### Problem
Copy every line of the listing below, requests included, multiplying each coordinate in the answers by 2.05 and rounding to a whole number, with halves rounded up. Keep all other numbers unchanged, and leave the pictures out.

### Records supplied
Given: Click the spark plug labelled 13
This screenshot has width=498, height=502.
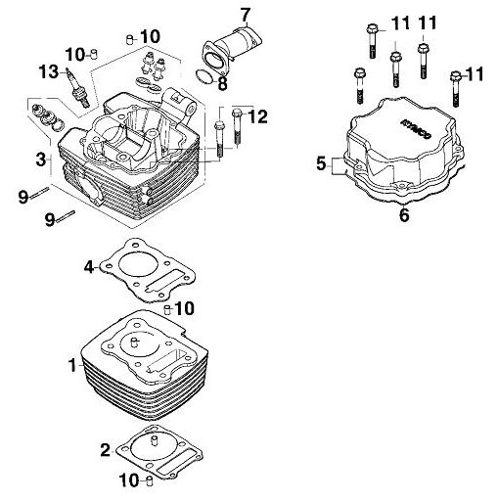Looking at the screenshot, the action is [78, 87].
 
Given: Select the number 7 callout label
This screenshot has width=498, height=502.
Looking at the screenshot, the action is [246, 15].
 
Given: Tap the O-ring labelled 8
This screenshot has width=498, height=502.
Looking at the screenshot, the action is [205, 75].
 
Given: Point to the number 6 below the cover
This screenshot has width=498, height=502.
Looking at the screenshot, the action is [404, 215].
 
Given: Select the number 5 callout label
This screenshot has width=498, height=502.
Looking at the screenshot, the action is [321, 163].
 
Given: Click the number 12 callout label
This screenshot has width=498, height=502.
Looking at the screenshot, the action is [257, 116].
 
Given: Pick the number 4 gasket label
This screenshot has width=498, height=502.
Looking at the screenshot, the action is [89, 267].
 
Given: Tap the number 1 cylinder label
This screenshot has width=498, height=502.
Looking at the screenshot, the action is [73, 365].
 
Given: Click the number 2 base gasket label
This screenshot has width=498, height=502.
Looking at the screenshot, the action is [106, 451].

### In response
Given: Click the spark plug labelled 13
This screenshot has width=498, height=502.
Looking at the screenshot, the action is [160, 178].
 
Given: Select the number 7 callout label
This screenshot has width=498, height=502.
Looking at the screenshot, the action is [504, 31].
 
Given: Tap the O-ring labelled 8
This screenshot has width=498, height=502.
Looking at the screenshot, the action is [420, 154].
 
Given: Point to the number 6 below the cover
This screenshot has width=498, height=502.
Looking at the screenshot, the action is [828, 441].
 
Given: Select the number 5 callout label
This screenshot has width=498, height=502.
Looking at the screenshot, the action is [658, 334].
 
Given: Click the number 12 callout label
This screenshot has width=498, height=502.
Looking at the screenshot, the action is [527, 238].
 
Given: Pick the number 4 gasket label
This screenshot has width=498, height=502.
Looking at the screenshot, the action is [182, 547].
 
Given: Tap the number 1 cylinder label
This screenshot has width=498, height=502.
Looking at the screenshot, the action is [150, 748].
 
Given: Click the number 2 base gasket label
This screenshot has width=498, height=502.
Looking at the screenshot, the action is [217, 925].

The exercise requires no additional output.